Das Landgericht Köln hat auf Antrag der HUK-Coburg Krankenversicherung AG gegen den Versicherungsmakler Claus Peter Gorr und die von ihm betriebenen Unternehmen Premium Rating GmbH und GVM Gorr und Partner GmbH, beide Frankfurt, eine einstweilige Verfügung erlassen. Darin wird Gorr untersagt ?im geschäftlichen Verkehr zu Zwecken des Wettbewerbs? ein so genanntes Bedingungs-Rating weiterhin zu verwenden.

Premium Rating hatte in dem besagten Bedingungs-Rating die Leistungen von 29 privaten Krankenversichern und ihren Tarifen miteinander verglichen. Dabei waren die Versicherungstarife der Coburger Gesellschaft, der Landeskrankenhilfe (LKH), Lüneburg, sowie die Union Versicherung auf den hinteren Rängen als ?nicht empfehlenswert? eingestuft worden. In Ausgabe 24/2005 hatte die Zeitschrift Focus-Money ein eigenes Rating veröffentlicht, in dem Gorrs Bewertung integriert worden waren.
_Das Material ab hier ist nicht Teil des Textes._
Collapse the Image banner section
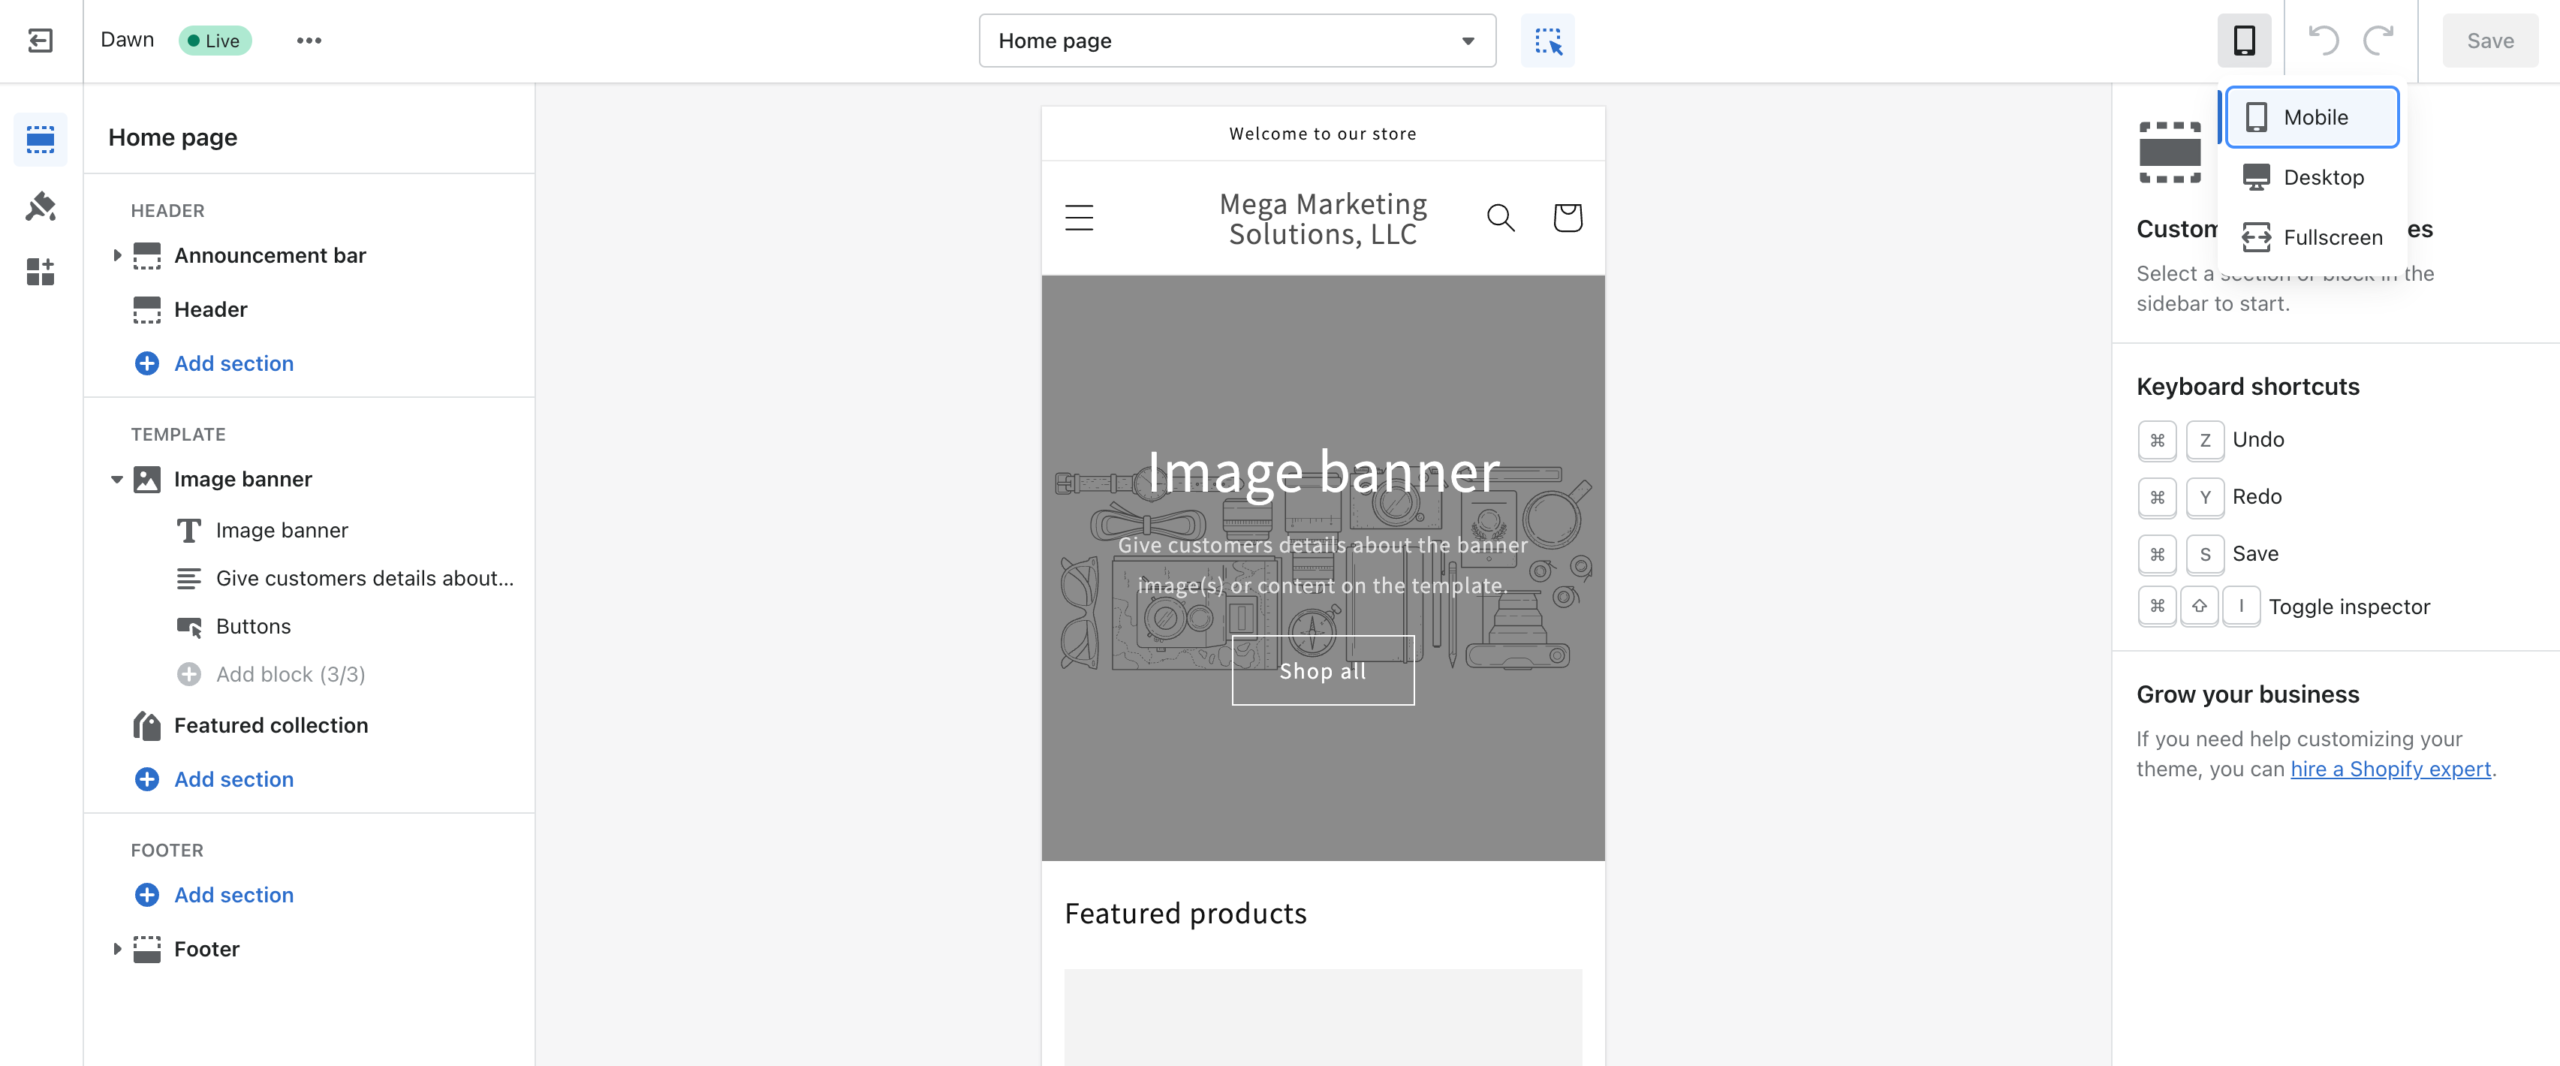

Daraufhin hatte die HUK-Coburg bereits in der vergangenen Woche eine Unterlassungserklärung von Premium Rating gefordert. Nachdem das Unternehmen diese nicht abgegeben hatte, und seinerseits die HUK aufforderte, von den geltend gemachten Ansprüchen Abstand zu nehmen, beantragte das Versicherungsunternehmen nun die einstweilige Verfügung.
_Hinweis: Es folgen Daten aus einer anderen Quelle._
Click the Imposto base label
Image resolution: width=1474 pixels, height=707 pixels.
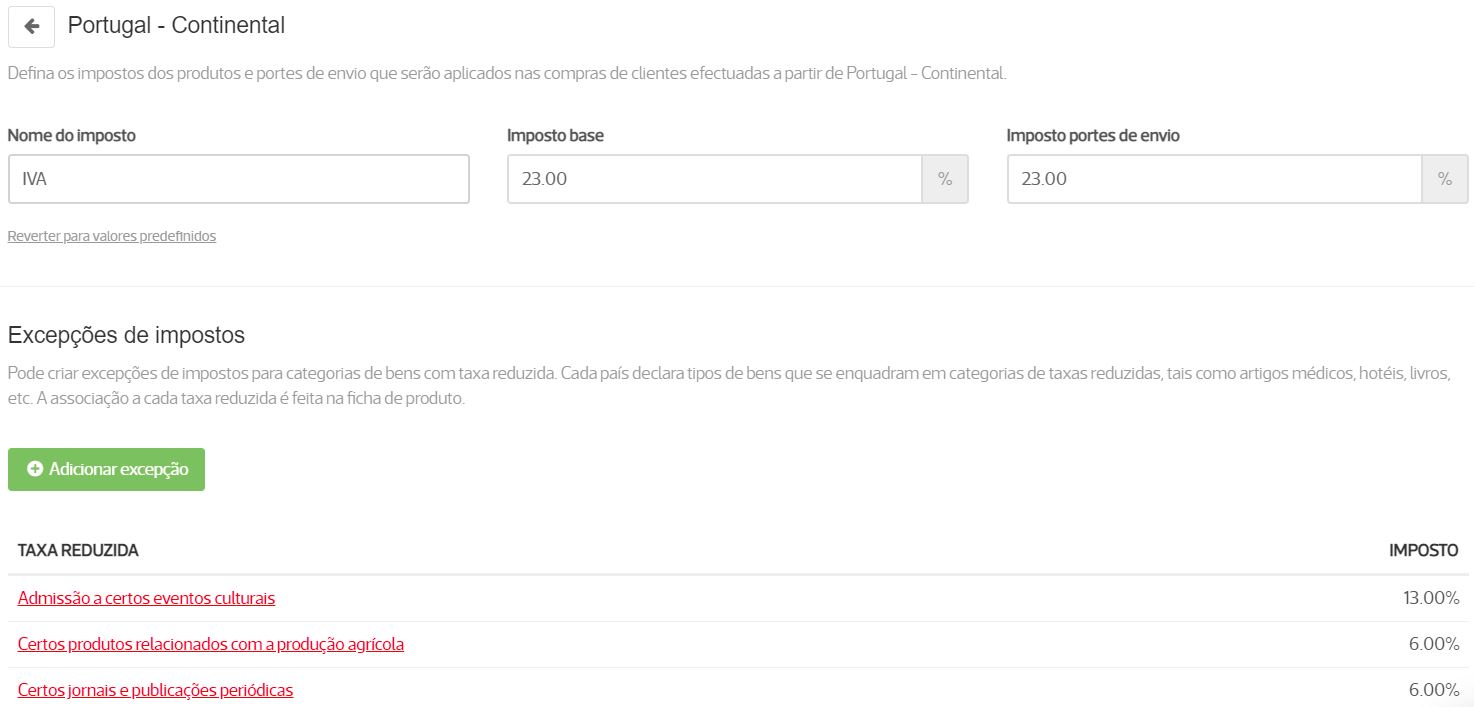coord(555,135)
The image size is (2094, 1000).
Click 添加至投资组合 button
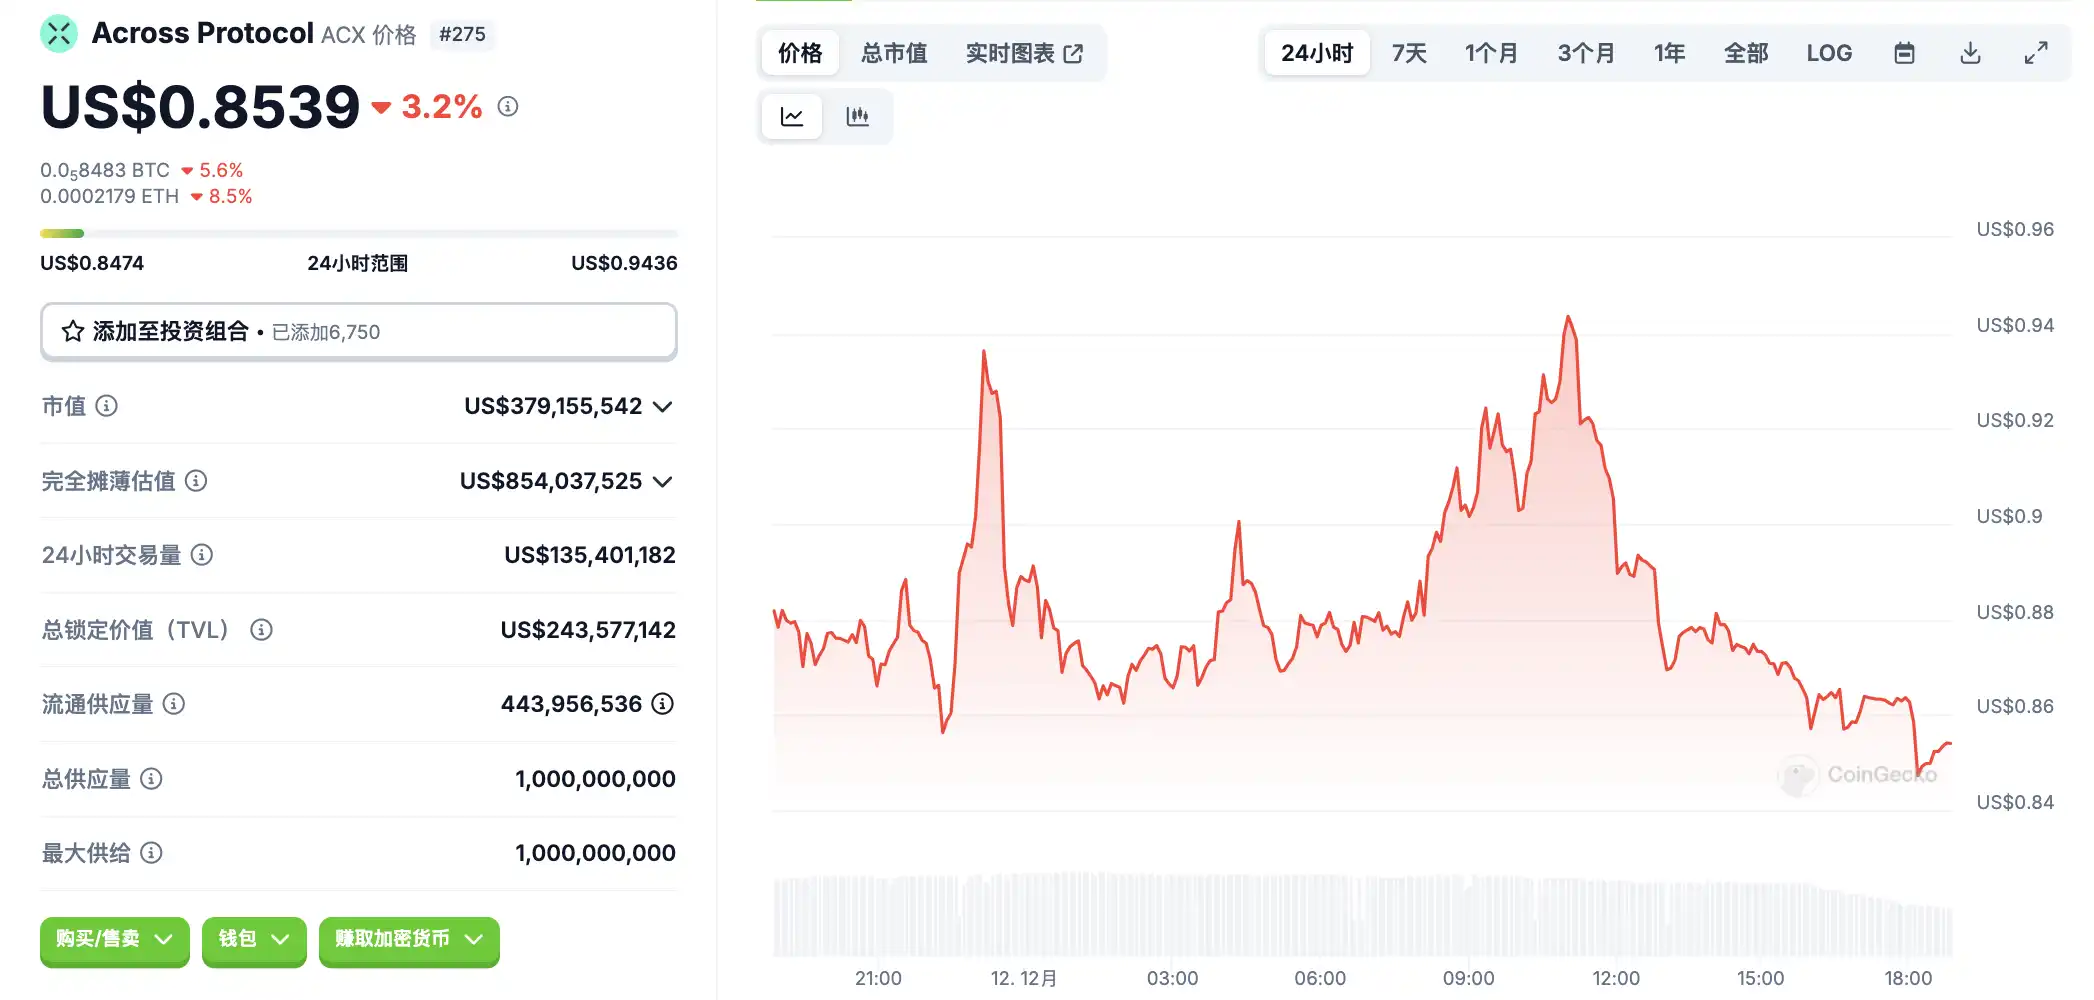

In ihrem Antrag auf Erlass einer einstweiligen Verfügung trug die HUK erhebliche Zweifel an Objektivität und Unabhängigkeit des Ratings vor. Allein die Tatsache, dass die Premium Rating GmbH personell und gesellschaftsrechtlich eng mit der Maklerfirma GVM verbunden sei, wecke Zweifel, teilte die HUK mit. Zudem sei bei der Auswahl der Bewertungskriterien nicht sachgerecht vorgegangen worden.

Dem hält Gorr jedoch entgegen, dass ausschließlich die Versicherungsbedingungen der marktgängigen Top-Tarife untersucht wurden. Der reine Preis, der in der Werbung und in Vergleichsprogrammen als dominierendes Kriterium herausgestellt werden, spiele keine Rolle. Für den Fall der Zuwiderhandlung gegen die einstweilige Verfügung droht Gorr und seinen Unternehmen ein Ordnungsgeld von 250.000 Euro oder alternativ eine Haft von bis zu sechs Monaten.